REGION-SPECIFIC TRANSCRIPTIONAL PROGRAMS UNDERLYING DOPAMINE HYPERSENSITIVITY IN VMAT2 DEFICIENCY

Parkinson’s disease and related parkinsonian disorders are commonly attributed to dopaminergic dysfunction; however, alterations in dopamine handling can trigger compensatory cellular and network adaptations that remain incompletely understood. Parkinsonism–Dystonia Type 2 (PKDYS2) is a rare neurodevelopmental disorder caused by biallelic mutations in SLC18A2, encoding the vesicular monoamine transporter 2 (VMAT2), and is characterized by early-onset parkinsonism, dystonia, and atypical responses to dopaminergic manipulation. To investigate the molecular consequences of impaired vesicular monoamine storage, we combined long-term clinical phenotyping of 12 individuals with PKDYS2 with the generation of a knock-in mouse model carrying a pathogenic Slc18a2 variant identified in patients.
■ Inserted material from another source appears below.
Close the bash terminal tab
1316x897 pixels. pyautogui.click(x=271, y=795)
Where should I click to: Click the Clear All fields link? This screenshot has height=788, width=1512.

VMAT2-deficient mice exhibited progressive motor abnormalities, including dystonia, reduced spontaneous locomotion, and impaired coordination, recapitulating key aspects of the human phenotype. Bulk RNA sequencing of the striatum and prefrontal cortex revealed pronounced region-specific transcriptional changes, implicating altered dopaminergic signaling, synaptic plasticity, inflammatory pathways, and activity-dependent gene regulation. These transcriptional signatures are consistent with a state of functional dopamine deficiency accompanied by postsynaptic and circuit-level adaptation rather than simple neurotransmitter loss. In parallel, clinical observations demonstrated that dopaminergic perturbation can unmask maladaptive responses, supporting the relevance of transcriptional remodeling identified in the mouse model. Together, these data define molecular and regional gene-expression changes associated with chronic VMAT2 dysfunction and provide a resource for exploring mechanisms of dopamine hypersensitivity, synaptic adaptation, and network instability relevant to both rare monogenic parkinsonism and broader dopaminergic disorders.